Le système miroir chez l’homme serait en mesure de construire dans le même temps une compréhension des actions et des intentions motrices. La visualisation d’un acte moteur entraîne la constitution d’une représentation mentale de cet acte de la part de l’observant dans le but de comprendre l’action et sa finalité. Les neurones miroirs sont une base importante pour l’apprentissage moteur et plus particulièrement dans le cas de l’apprentissage par imitation. Les neurones miroirs peuvent aider à la mise en place d’une imagerie motrice et d’une perception de son corps différente, dans le sens où la vision de l’acte moteur est intégrée par le patient.

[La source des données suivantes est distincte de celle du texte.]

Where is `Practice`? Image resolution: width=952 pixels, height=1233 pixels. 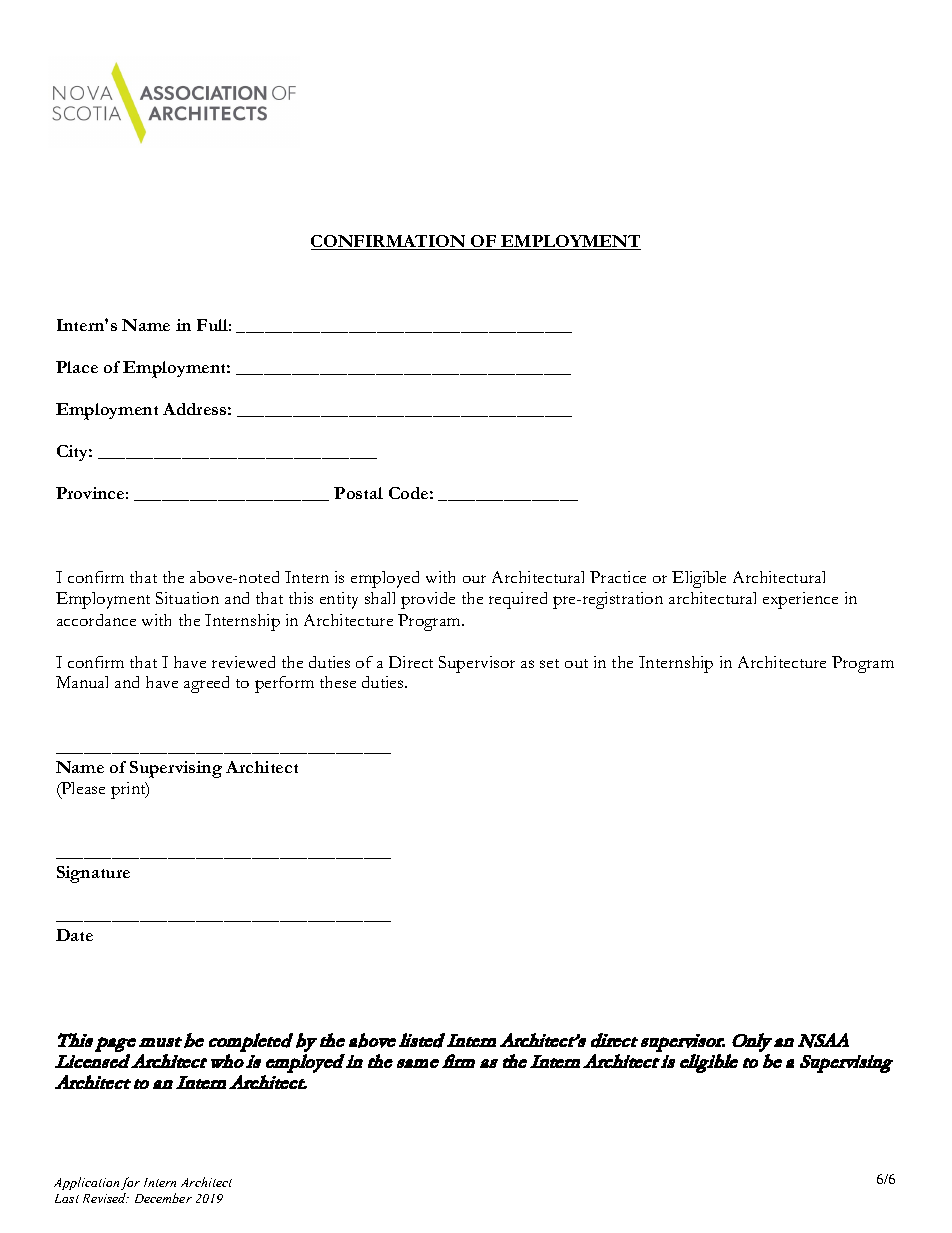
Practice is located at coordinates (618, 577).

Que se passe-t-il lors d’une amputation ?

Dans le cas de l’algohallucinose, un conflit entre la perception visuelle et l’absence de retour d’informations somesthésiques (on parle d’informations afférentes) du membre absent induit une confusion dans la représentation corticale précédemment décrite et ceci va être à l’origine des douleurs. La réorganisation corticale dans les suites d’une amputation se produit essentiellement au niveau du cortex somatosensoriel. La zone amputée n’étant plus afférentée, la zone correspondant dans l’homonculus sensitif va être avide d’informations sensorielles. Les zones voisines vont donc envahir cette zone non afférentée.

Un des moyens utilisés en rééducation pour lutter contre ces douleurs est la thérapie miroir. Inventée en 1995 par Ramachandran, son but est de rétablir une cohérence entre les intentions motrices et les afférences visuelles pour donner l’illusion au cerveau que le membre amputé est toujours présent et fonctionnel.

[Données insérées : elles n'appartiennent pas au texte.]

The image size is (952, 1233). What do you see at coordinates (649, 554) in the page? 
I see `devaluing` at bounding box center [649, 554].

La technique originelle est réalisée en plaçant un miroir entre les membres du patient de façon à refléter l’image du membre sain en lieu et place du membre amputé. L’intention motrice doit correspondre au retour d’informations visuelles ou feedback, renvoyé par le membre sain dans le miroir (ex : ouvrir la main). Ces nouvelles afférences visuelles sont contradictoires avec celles reçues par le patient depuis son amputation et vont permettre d’établir une nouvelle conscience physique, motrice et sensorielle au niveau du membre amputé par recalibrage/rééquilibrage des connexions sensorimotrices, ce qui a pour but de diminuer les douleurs.

Quels équipements permettent de traiter ce phénomène à Verdaich ?

Depuis quelques années, la clinique de Verdaich s’est équipée d’une version numérique, l’IVS3 (Intensive Visual Simulation) qui permet une reproductibilité des séances avec un enregistrement de la séquence de travail personnalisée. Ce dispositif innovant de Simulation Visuo-Motrice reprend les bases physiologiques de l’imagerie motrice et des neurones miroirs. Dans un premier temps, le patient produit un geste de référence avec son bras sain, puis dans un second temps, il positionne son bras déficitaire sous l’écran et regarde alors l’image de son bras sain reproduit en miroir. Le patient a ainsi l’illusion que c’est son bras déficient qui fait le mouvement.

Technique originelleVersion numérique – IVS3

L’outil de rééducation IVS3 de Dessintey associe donc l’intérêt antalgique à la réussite fonctionnelle d’utilisation des prothèses multi-capteurs qui sont calibrées à partir des mouvements imaginés par le patient au niveau de son membre fantôme.